==== Data for this exercise

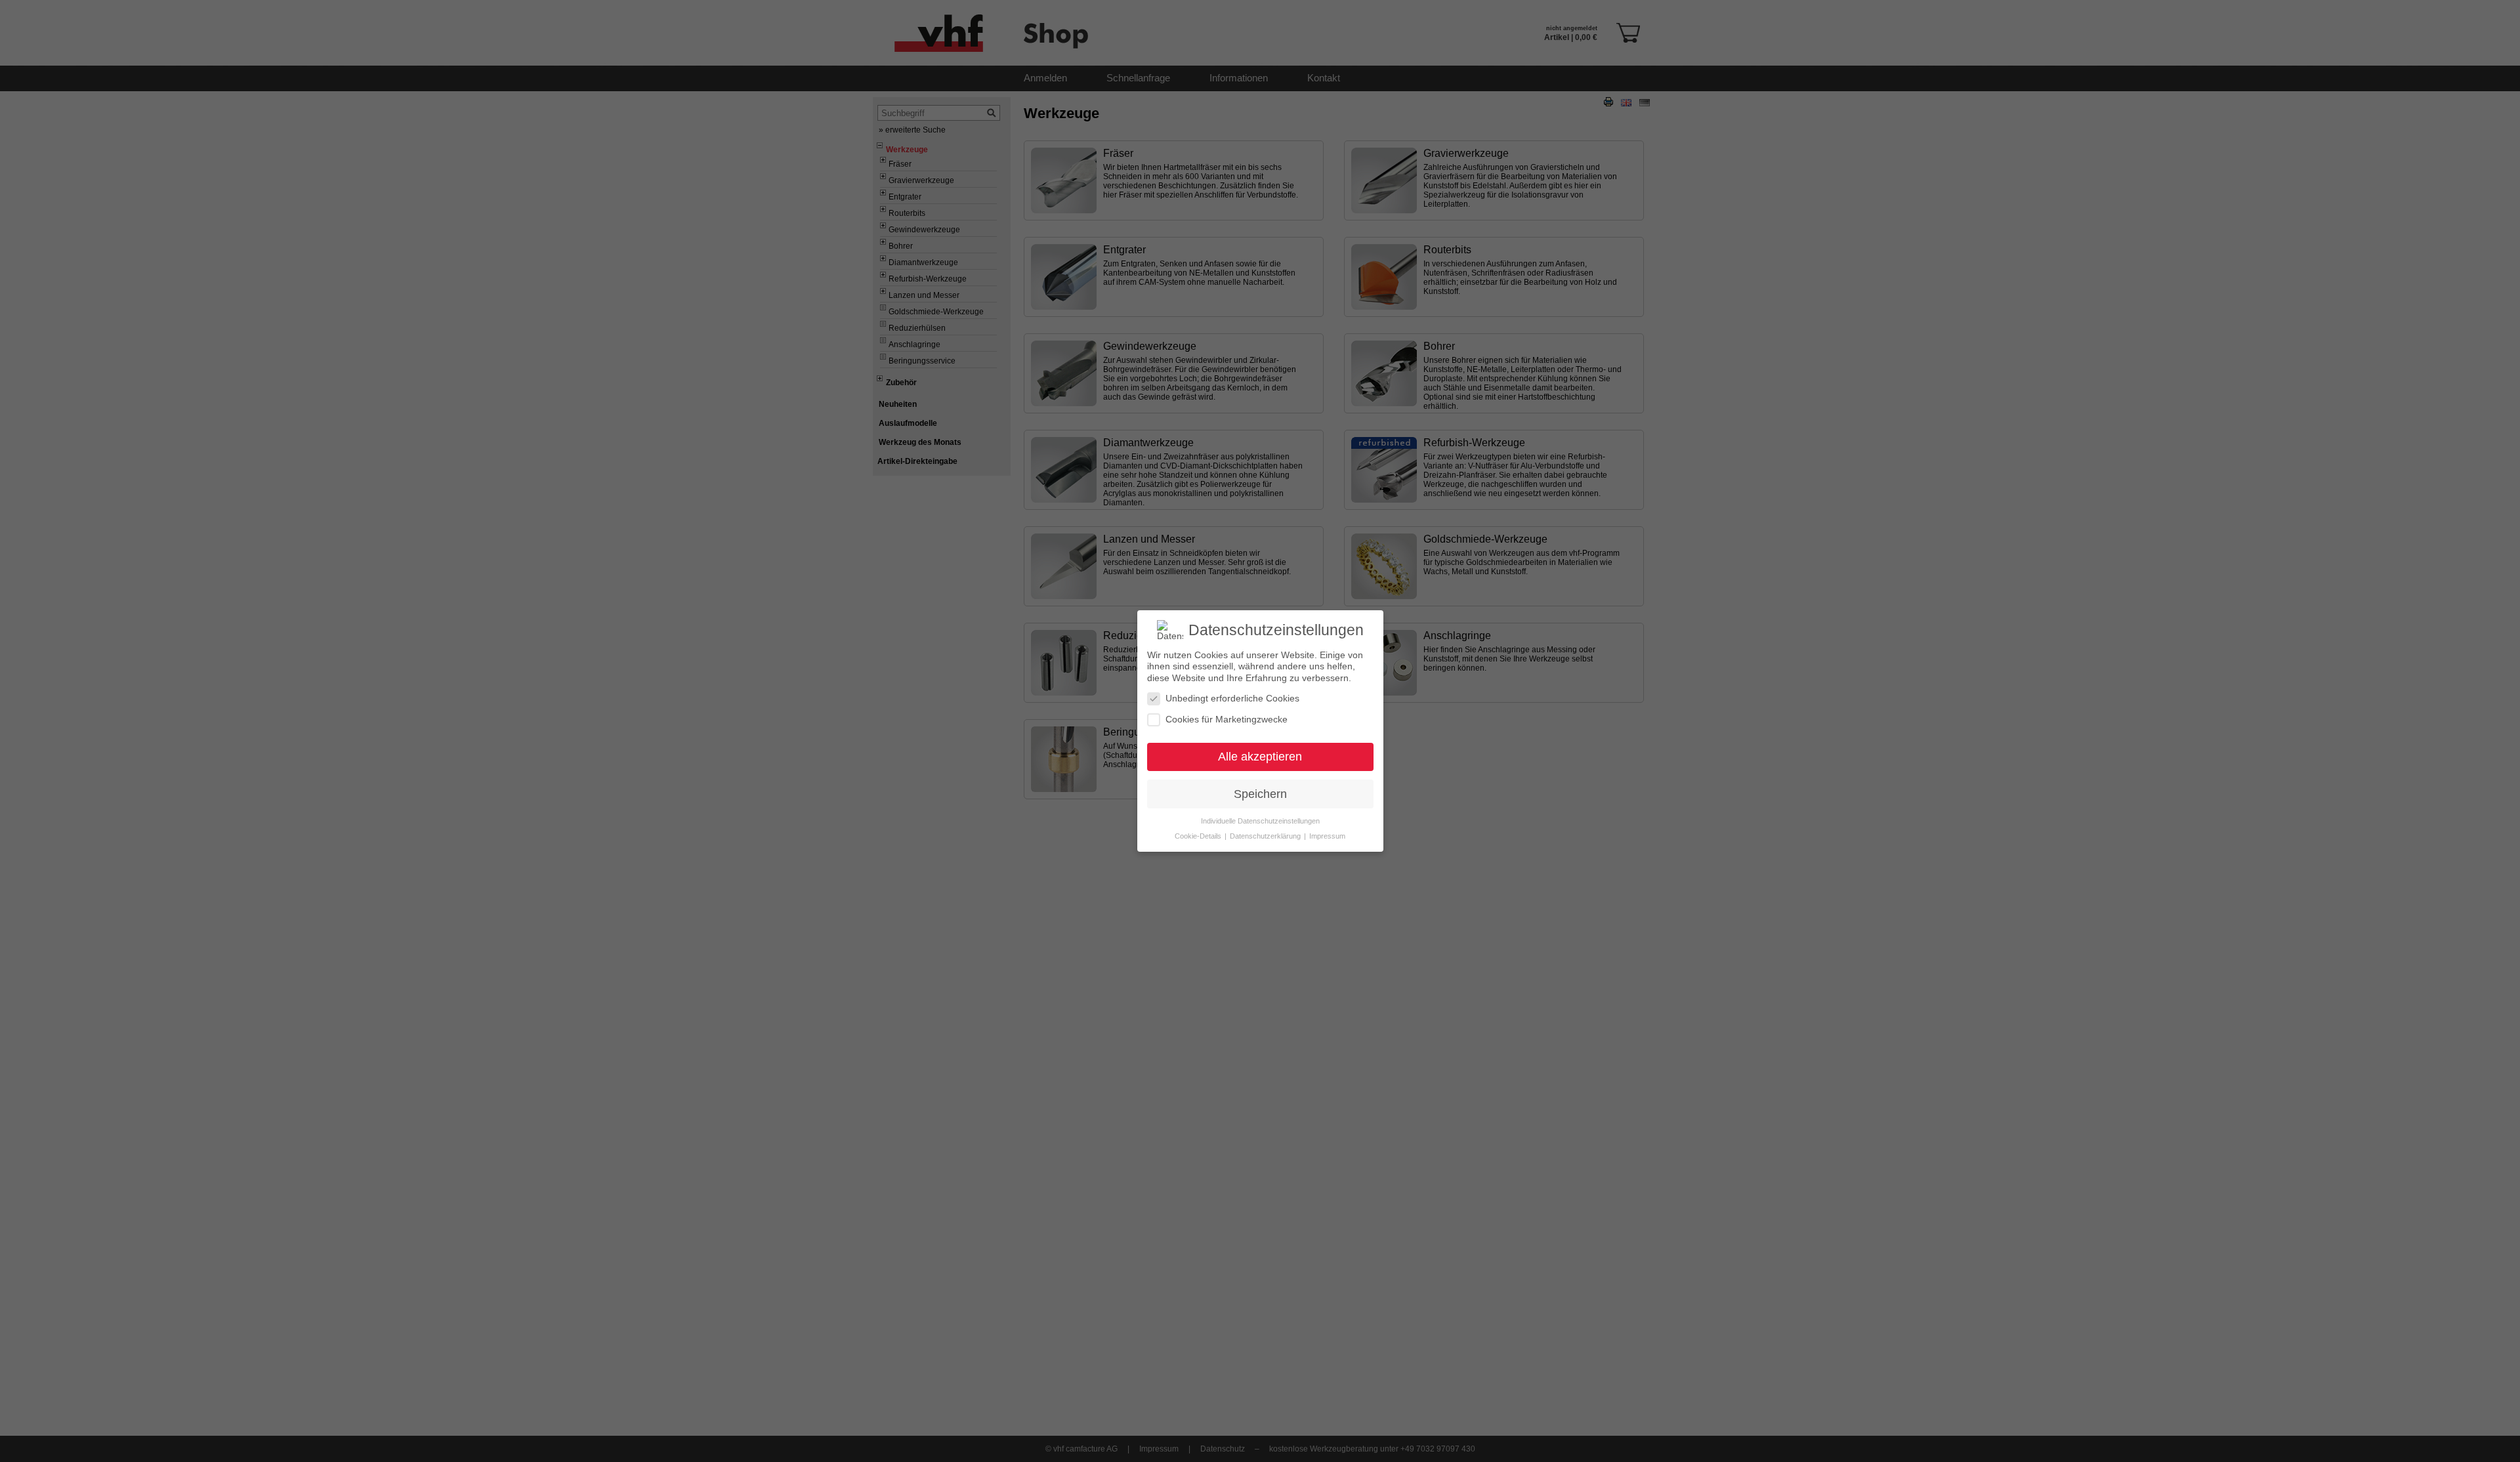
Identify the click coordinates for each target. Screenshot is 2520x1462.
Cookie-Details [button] (1199, 836)
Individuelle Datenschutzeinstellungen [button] (1260, 821)
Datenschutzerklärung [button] (1266, 836)
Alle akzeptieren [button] (1260, 756)
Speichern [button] (1260, 794)
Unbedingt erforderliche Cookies (1232, 698)
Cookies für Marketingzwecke (1227, 719)
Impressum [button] (1327, 836)
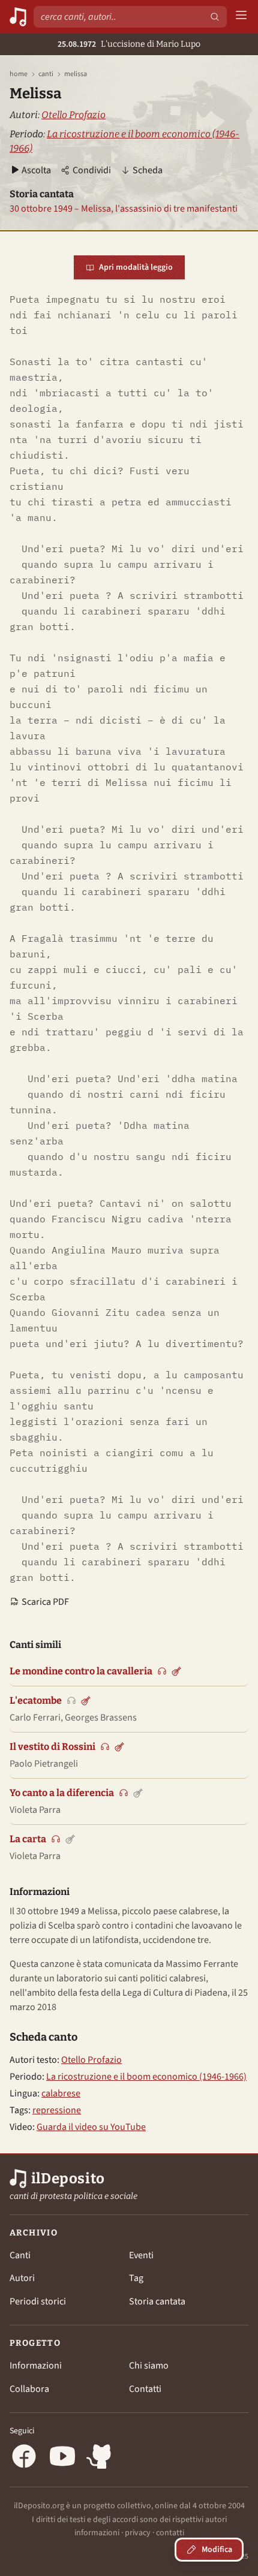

========

Exercise brief: Give the number of lines in the records where the word "button" shows up. Nothing else belongs in the reply.

Solution below: 6